Activity: Look through the data below. Pick out the lines holding the string "hverdagskjærligheten".

Data supplied:
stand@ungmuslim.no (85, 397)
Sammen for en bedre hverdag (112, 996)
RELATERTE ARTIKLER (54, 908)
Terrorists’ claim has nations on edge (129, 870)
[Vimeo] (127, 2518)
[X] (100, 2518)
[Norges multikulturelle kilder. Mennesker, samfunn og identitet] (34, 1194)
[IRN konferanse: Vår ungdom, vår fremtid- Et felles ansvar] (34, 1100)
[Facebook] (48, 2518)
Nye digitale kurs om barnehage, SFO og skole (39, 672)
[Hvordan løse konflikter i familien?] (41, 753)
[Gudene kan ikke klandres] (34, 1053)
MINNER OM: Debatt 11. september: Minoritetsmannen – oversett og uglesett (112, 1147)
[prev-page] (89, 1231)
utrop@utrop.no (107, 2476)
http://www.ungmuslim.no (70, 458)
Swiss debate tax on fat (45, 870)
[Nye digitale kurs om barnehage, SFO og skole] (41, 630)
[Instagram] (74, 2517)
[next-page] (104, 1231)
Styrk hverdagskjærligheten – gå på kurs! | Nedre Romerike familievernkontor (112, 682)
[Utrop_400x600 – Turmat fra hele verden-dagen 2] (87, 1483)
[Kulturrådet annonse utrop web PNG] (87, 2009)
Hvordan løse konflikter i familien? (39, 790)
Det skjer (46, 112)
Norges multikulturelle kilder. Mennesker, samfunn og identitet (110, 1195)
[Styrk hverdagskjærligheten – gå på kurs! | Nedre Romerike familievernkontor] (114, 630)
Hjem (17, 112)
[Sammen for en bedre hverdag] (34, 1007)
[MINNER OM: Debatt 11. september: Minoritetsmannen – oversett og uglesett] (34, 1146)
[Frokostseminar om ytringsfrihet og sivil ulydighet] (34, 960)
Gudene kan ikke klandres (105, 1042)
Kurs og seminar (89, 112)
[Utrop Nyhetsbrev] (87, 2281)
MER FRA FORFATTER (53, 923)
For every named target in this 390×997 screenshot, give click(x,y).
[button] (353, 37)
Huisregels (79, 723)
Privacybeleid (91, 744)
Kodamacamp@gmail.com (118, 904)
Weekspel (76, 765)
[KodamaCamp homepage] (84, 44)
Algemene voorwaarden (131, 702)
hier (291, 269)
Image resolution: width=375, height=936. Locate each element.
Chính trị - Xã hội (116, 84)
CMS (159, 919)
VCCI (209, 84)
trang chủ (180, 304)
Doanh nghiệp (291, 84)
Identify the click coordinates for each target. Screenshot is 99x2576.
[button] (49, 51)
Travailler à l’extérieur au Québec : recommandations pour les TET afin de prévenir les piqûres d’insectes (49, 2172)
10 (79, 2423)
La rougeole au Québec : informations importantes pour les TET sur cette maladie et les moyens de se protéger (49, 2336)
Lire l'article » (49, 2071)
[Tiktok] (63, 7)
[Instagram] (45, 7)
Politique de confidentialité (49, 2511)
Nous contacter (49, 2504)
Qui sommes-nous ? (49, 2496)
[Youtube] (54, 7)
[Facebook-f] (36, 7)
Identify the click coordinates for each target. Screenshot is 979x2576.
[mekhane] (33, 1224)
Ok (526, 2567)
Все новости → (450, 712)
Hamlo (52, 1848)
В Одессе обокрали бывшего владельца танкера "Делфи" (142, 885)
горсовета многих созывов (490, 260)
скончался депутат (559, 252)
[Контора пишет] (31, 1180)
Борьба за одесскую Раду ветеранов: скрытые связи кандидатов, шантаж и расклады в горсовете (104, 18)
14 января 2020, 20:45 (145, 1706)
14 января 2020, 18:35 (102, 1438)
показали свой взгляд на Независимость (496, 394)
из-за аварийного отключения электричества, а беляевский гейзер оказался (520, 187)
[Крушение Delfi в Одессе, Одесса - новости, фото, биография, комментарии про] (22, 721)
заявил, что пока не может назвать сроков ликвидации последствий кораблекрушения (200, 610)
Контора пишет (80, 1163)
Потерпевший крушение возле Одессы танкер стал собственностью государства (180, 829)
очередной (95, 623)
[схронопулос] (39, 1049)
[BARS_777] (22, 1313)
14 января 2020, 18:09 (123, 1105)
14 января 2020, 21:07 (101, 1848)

Solution for this exercise:
Styrk hverdagskjærligheten – gå på kurs! | Nedre Romerike familievernkontor (112, 682)
[Styrk hverdagskjærligheten – gå på kurs! | Nedre Romerike familievernkontor] (114, 630)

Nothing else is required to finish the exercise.